- ABOUT THIS TASK:
Lay out the following entries as a JSON list of strings, with each non-blank line as its own string.

- SUPPLIED RECORDS:
◇ ◇ ◇ ◇ ◇ ◇ ◇

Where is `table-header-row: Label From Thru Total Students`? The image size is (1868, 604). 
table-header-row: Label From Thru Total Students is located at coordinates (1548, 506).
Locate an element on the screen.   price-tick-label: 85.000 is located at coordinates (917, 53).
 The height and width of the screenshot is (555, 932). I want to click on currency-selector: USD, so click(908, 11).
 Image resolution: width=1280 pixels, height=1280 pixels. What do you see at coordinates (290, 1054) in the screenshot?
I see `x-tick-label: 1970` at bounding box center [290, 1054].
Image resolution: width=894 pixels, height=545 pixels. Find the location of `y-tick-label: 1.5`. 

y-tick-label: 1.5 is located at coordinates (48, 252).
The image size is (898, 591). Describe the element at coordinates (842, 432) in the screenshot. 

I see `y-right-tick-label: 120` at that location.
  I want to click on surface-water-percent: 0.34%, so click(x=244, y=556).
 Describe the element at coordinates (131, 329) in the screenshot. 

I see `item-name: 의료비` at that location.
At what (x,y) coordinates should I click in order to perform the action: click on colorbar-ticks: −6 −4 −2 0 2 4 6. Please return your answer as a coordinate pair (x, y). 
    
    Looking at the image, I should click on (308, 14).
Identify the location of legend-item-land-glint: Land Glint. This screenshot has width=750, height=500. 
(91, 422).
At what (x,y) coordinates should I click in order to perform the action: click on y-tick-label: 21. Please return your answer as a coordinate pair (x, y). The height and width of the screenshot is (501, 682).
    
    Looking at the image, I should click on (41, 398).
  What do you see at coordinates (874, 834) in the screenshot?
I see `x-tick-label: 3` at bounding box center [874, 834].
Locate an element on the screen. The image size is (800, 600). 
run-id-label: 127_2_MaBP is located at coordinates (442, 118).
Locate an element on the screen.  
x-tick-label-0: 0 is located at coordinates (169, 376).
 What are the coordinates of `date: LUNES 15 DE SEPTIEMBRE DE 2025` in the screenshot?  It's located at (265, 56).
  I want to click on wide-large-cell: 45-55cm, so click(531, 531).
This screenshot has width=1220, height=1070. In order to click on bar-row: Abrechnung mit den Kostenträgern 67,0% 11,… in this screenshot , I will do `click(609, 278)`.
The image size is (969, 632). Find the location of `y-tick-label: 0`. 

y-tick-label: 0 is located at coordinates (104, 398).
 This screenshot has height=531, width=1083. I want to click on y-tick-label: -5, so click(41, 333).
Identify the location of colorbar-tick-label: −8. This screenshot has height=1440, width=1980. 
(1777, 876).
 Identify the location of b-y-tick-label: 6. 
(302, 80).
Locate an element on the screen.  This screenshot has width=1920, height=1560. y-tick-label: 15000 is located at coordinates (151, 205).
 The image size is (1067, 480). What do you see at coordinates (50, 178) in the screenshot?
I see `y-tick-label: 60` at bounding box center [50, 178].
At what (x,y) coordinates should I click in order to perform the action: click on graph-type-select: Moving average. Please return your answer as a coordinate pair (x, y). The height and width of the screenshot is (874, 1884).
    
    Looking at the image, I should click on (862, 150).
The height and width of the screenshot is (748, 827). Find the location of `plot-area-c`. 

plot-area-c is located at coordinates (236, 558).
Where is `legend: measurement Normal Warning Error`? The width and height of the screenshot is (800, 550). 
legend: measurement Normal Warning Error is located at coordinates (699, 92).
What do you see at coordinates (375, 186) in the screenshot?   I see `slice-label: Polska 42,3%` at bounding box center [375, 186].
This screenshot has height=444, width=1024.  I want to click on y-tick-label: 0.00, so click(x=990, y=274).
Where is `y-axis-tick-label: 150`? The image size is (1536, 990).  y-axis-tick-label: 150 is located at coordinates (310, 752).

◇ ◇ ◇ ◇ ◇ ◇ ◇

- REPLY TO THE EXERCISE:
[
  "Where is `table-header-row: Label From Thru Total Students`? The image size is (1868, 604). ",
  "table-header-row: Label From Thru Total Students is located at coordinates (1548, 506).",
  "Locate an element on the screen.   price-tick-label: 85.000 is located at coordinates (917, 53).",
  " The height and width of the screenshot is (555, 932). I want to click on currency-selector: USD, so click(908, 11).",
  " Image resolution: width=1280 pixels, height=1280 pixels. What do you see at coordinates (290, 1054) in the screenshot?",
  "I see `x-tick-label: 1970` at bounding box center [290, 1054].",
  "Image resolution: width=894 pixels, height=545 pixels. Find the location of `y-tick-label: 1.5`. ",
  "y-tick-label: 1.5 is located at coordinates (48, 252).",
  "The image size is (898, 591). Describe the element at coordinates (842, 432) in the screenshot. ",
  "I see `y-right-tick-label: 120` at that location.",
  "  I want to click on surface-water-percent: 0.34%, so click(x=244, y=556).",
  " Describe the element at coordinates (131, 329) in the screenshot. ",
  "I see `item-name: 의료비` at that location.",
  "At what (x,y) coordinates should I click in order to perform the action: click on colorbar-ticks: −6 −4 −2 0 2 4 6. Please return your answer as a coordinate pair (x, y). ",
  "    Looking at the image, I should click on (308, 14).",
  "Identify the location of legend-item-land-glint: Land Glint. This screenshot has width=750, height=500. ",
  "(91, 422).",
  "At what (x,y) coordinates should I click in order to perform the action: click on y-tick-label: 21. Please return your answer as a coordinate pair (x, y). The height and width of the screenshot is (501, 682).",
  "    Looking at the image, I should click on (41, 398).",
  "  What do you see at coordinates (874, 834) in the screenshot?",
  "I see `x-tick-label: 3` at bounding box center [874, 834].",
  "Locate an element on the screen. The image size is (800, 600). ",
  "run-id-label: 127_2_MaBP is located at coordinates (442, 118).",
  "Locate an element on the screen.  ",
  "x-tick-label-0: 0 is located at coordinates (169, 376).",
  " What are the coordinates of `date: LUNES 15 DE SEPTIEMBRE DE 2025` in the screenshot?  It's located at (265, 56).",
  "  I want to click on wide-large-cell: 45-55cm, so click(531, 531).",
  "This screenshot has width=1220, height=1070. In order to click on bar-row: Abrechnung mit den Kostenträgern 67,0% 11,… in this screenshot , I will do `click(609, 278)`.",
  "The image size is (969, 632). Find the location of `y-tick-label: 0`. ",
  "y-tick-label: 0 is located at coordinates (104, 398).",
  " This screenshot has height=531, width=1083. I want to click on y-tick-label: -5, so click(41, 333).",
  "Identify the location of colorbar-tick-label: −8. This screenshot has height=1440, width=1980. ",
  "(1777, 876).",
  " Identify the location of b-y-tick-label: 6. ",
  "(302, 80).",
  "Locate an element on the screen.  This screenshot has width=1920, height=1560. y-tick-label: 15000 is located at coordinates (151, 205).",
  " The image size is (1067, 480). What do you see at coordinates (50, 178) in the screenshot?",
  "I see `y-tick-label: 60` at bounding box center [50, 178].",
  "At what (x,y) coordinates should I click in order to perform the action: click on graph-type-select: Moving average. Please return your answer as a coordinate pair (x, y). The height and width of the screenshot is (874, 1884).",
  "    Looking at the image, I should click on (862, 150).",
  "The height and width of the screenshot is (748, 827). Find the location of `plot-area-c`. ",
  "plot-area-c is located at coordinates (236, 558).",
  "Where is `legend: measurement Normal Warning Error`? The width and height of the screenshot is (800, 550). ",
  "legend: measurement Normal Warning Error is located at coordinates (699, 92).",
  "What do you see at coordinates (375, 186) in the screenshot?   I see `slice-label: Polska 42,3%` at bounding box center [375, 186].",
  "This screenshot has height=444, width=1024.  I want to click on y-tick-label: 0.00, so click(x=990, y=274).",
  "Where is `y-axis-tick-label: 150`? The image size is (1536, 990).  y-axis-tick-label: 150 is located at coordinates (310, 752)."
]